Van desfilando por la Audiencia Nacional quienes fueran
mandamases en la calle Génova y a todos les pregunta el juez Ruz si
cobraron sobresueldos en dinero negro, obteniendo siempre la misma
respuesta. ¡Por supuesto que no! Yo entiendo que todo procedimiento
judicial tenga sus liturgias, pero convocar como testigos a unos señores
para preguntarles si cobraron sobresueldos en dinero negro, o si vieron
que otros los cobrasen, es del género tonto. Si el dinero negro es, por
naturaleza, dinero que no se declara, parece de Perogrullo que sólo al
que asó la manteca se le ocurriría declarar que ha cobrado en dinero
negro. El dinero negro se pule y santas pascuas, como bien sabía aquel
gacetillero «sobrecogedor» de la anécdota que en cierta ocasión oí
referir a Jaime Campmany.
Resulta que había un gacetillero que todos los meses
recibía un sobrecito del Ministerio de Gobernación con un modesto
sobresueldo, en pago a su obediencia lacayuna a las consignas del
ministro. Un buen día le entregaron un sobre mucho más abultado de lo
habitual; gratamente sorprendido, y a la vez intrigado, el gacetillero
se encerró en un retrete para contar la cuantía de su sobresueldo y
comprobó que, en efecto, era una cantidad fastuosa, desmesurada para el
modesto servicio que prestaba. Por supuesto, entendió enseguida que se
trataba de una equivocación, pero decidió que se haría el longui, como
se hacía el longui todos los meses, cada vez que le entregaban el sobre,
siguiendo la receta de absoluta discreción que le habían dado en el
Ministerio. Así que, sin avisar a la familia ni al director de su
periódico, desapareció durante unos días, para pulirse el dinero. Cuando
por fin regresó a casa, lo aguardaban en el portal un par de guardias,
que lo condujeron ante el ministro. Antes de que su benefactor pudiera
reprenderlo, el gacetillero «sobrecogedor» dijo, muy solemne: «No puedo
devolverle ni un céntimo, señor ministro. Me lo he gastado todo». El
ministro se llevó las manos a la cabeza, espantado, y gritó: «¡Alma de
cántaro! ¿Pero es que no advirtió que esa cantidad estaba destinada a
retribuir servicios infinitamente más importantes que los
insignificantes que usted nos presta?». A lo que el gacetillero,
afectando humildad, respondió: «¿Y quién soy yo, señor ministro, para
medir su generosidad?».
Los sobresueldos en dinero negro, como bien sabía aquel
gacetillero, nunca se declaran. Bárcenas asegura, fundándose en unas
anotaciones contables de andar por casa, que los pagó; pero como no
aporte alguna otra prueba más contundente de tales pagos, me temo que
con sus imputaciones ocurrirá lo mismo que con el tercer huevo del
cuento: «Érase un joven que volvía de las aulas universitarias, ansioso
de dejar turulatos a sus padres con sus primores dialécticos. Hallándose
sentados los tres a la mesa, como viese dos huevos pasados por agua en
un plato, escondió uno con presteza e interrogó a su padre: ¿Cuántos
huevos hay en el plato?. Uno, le contestó su atolondrado progenitor.

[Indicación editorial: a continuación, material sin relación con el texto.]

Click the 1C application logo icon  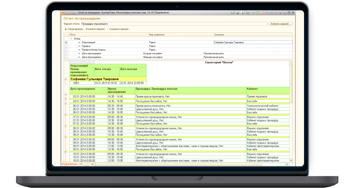click(x=62, y=12)
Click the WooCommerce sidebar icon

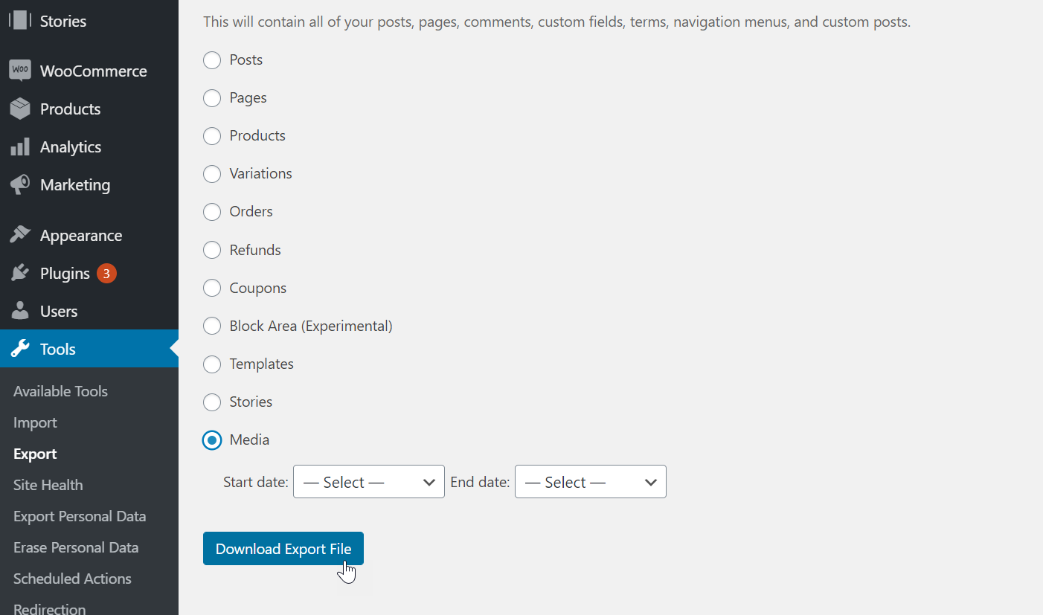click(x=20, y=70)
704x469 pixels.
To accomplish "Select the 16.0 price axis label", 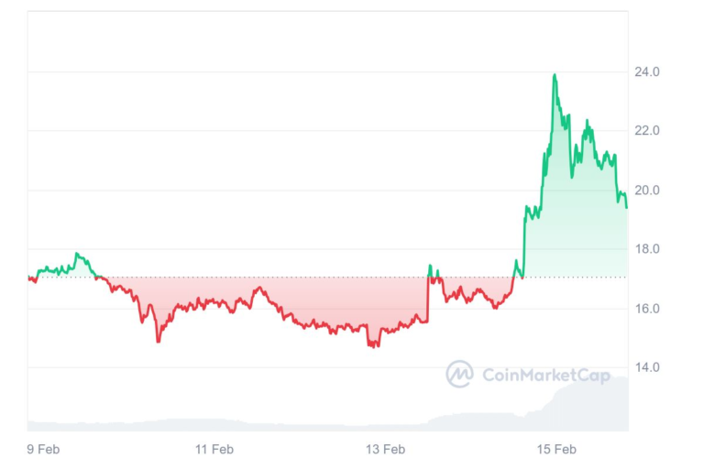I will pyautogui.click(x=648, y=309).
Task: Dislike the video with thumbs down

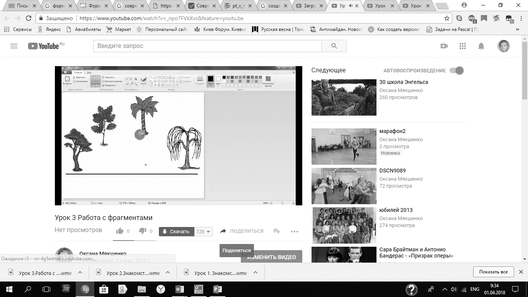Action: (143, 231)
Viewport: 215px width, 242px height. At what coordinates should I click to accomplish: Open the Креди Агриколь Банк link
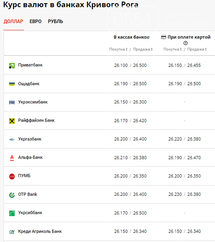coord(40,231)
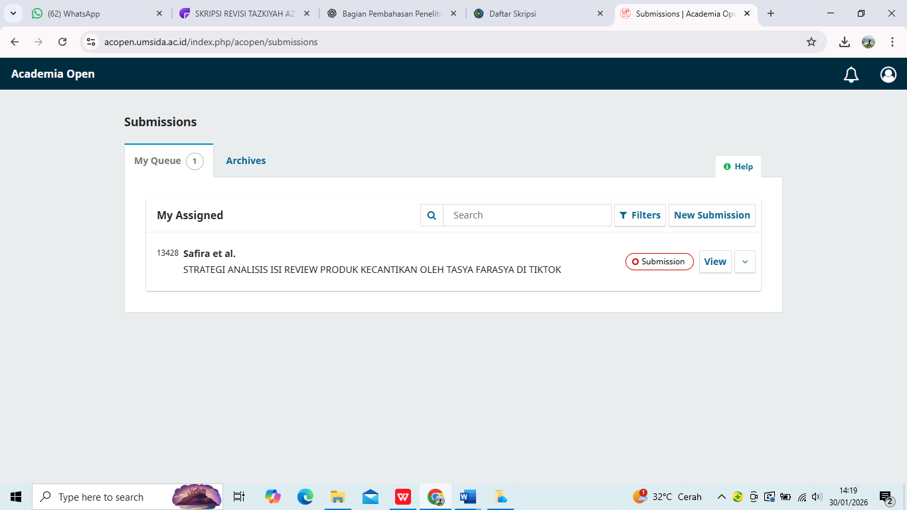This screenshot has width=907, height=510.
Task: View the Safira et al. submission
Action: [714, 262]
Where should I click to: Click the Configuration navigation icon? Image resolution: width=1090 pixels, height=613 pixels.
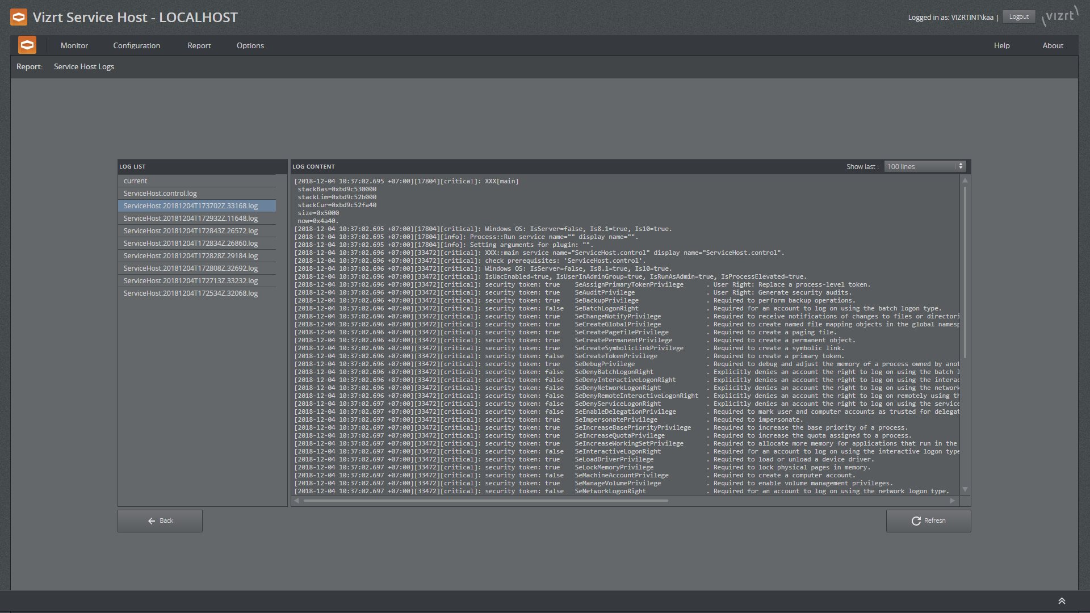tap(136, 45)

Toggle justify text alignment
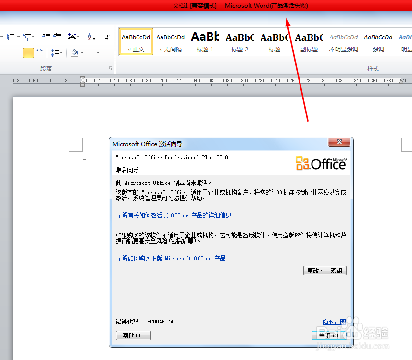click(x=28, y=53)
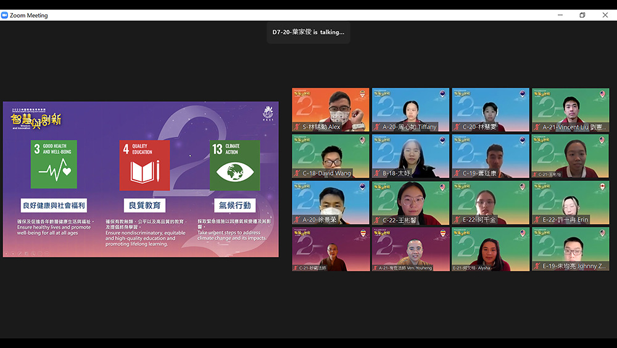This screenshot has height=348, width=617.
Task: Select the E-19 Johnny video tile
Action: (570, 249)
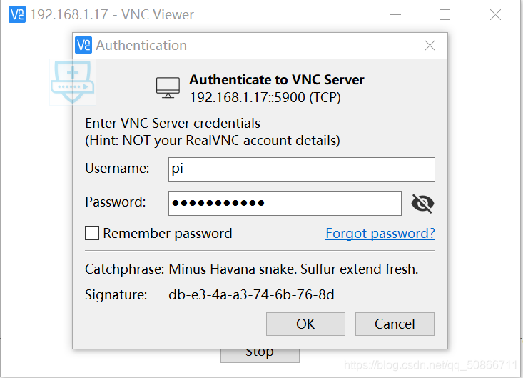523x378 pixels.
Task: Close the Authentication dialog
Action: tap(430, 45)
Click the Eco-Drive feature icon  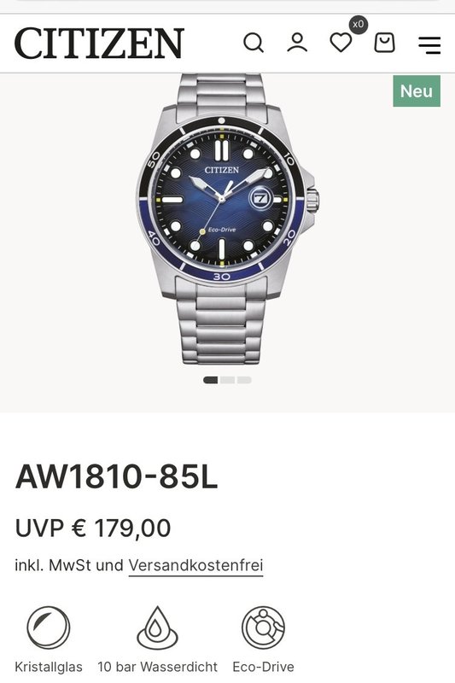click(264, 628)
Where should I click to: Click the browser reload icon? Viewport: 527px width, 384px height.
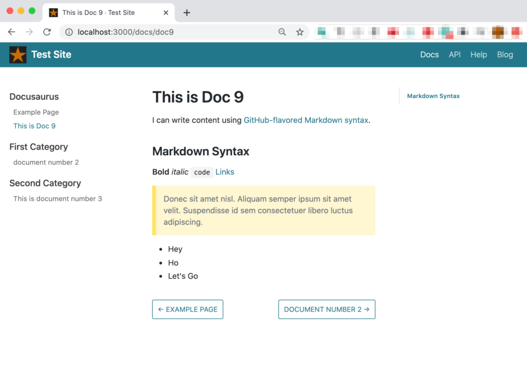47,32
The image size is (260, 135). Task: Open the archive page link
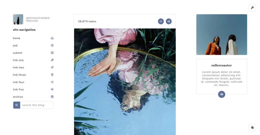[18, 97]
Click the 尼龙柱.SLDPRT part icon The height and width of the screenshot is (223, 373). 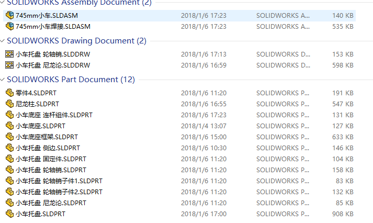pyautogui.click(x=9, y=104)
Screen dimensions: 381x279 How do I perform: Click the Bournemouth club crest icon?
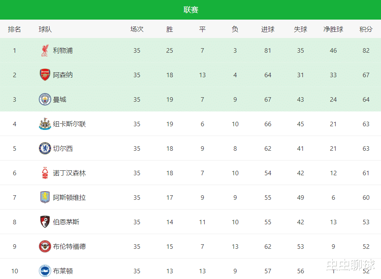tap(45, 222)
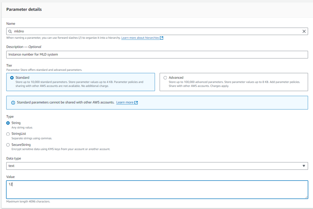
Task: Clear the Name field using the X icon
Action: 304,31
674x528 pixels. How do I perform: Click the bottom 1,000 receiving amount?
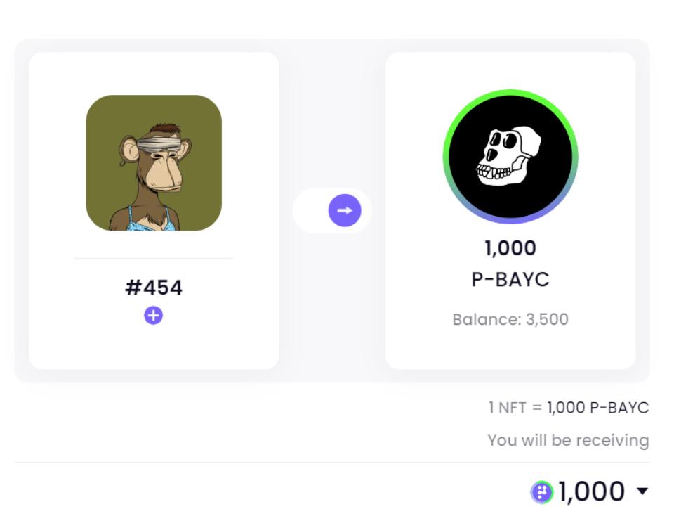(x=591, y=491)
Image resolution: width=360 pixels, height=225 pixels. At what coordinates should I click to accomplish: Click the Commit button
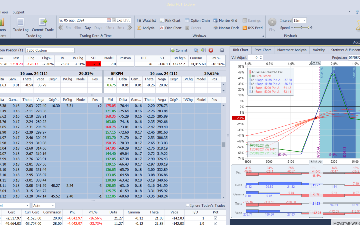tap(179, 50)
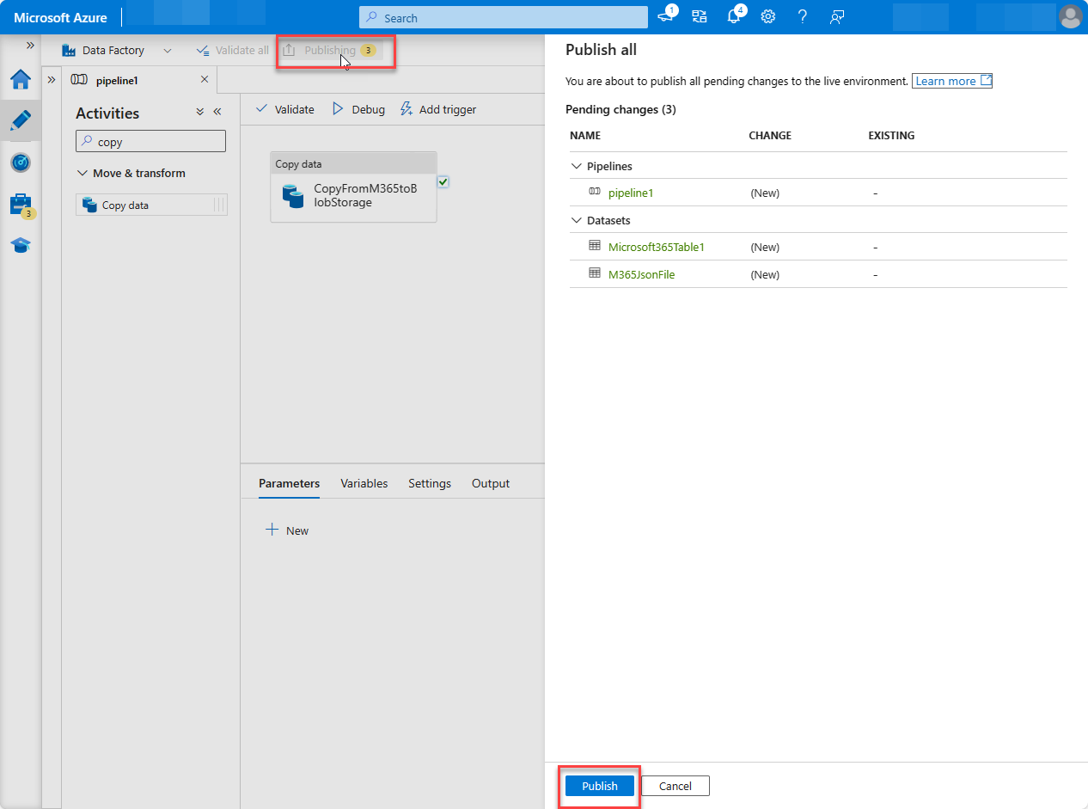Open the Learn more link
Viewport: 1088px width, 809px height.
pyautogui.click(x=945, y=81)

Devolvió entonces al plato el huevo escondido y volvió a preguntar:
¿Cuántos huevos hay ahora?. Contestó el padre: Dos. A lo que arguyó
el sabiondo hijo: Antes había un huevo, ahora hay dos; es así que dos y
uno son tres, luego son tres los huevos del plato. Se admiraba el
padre, porque sus ojos solo veían dos huevos, en tanto que el agudo
ingenio de su ilustre vástago le demostraba que eran tres, cuando
intervino la madre, mucho más resuelta y avispada, que dio un huevo a su
marido, se cogió para sí el segundo y le dijo al sabiondo del hijo: El
tercer huevo, majete, te lo comes tú».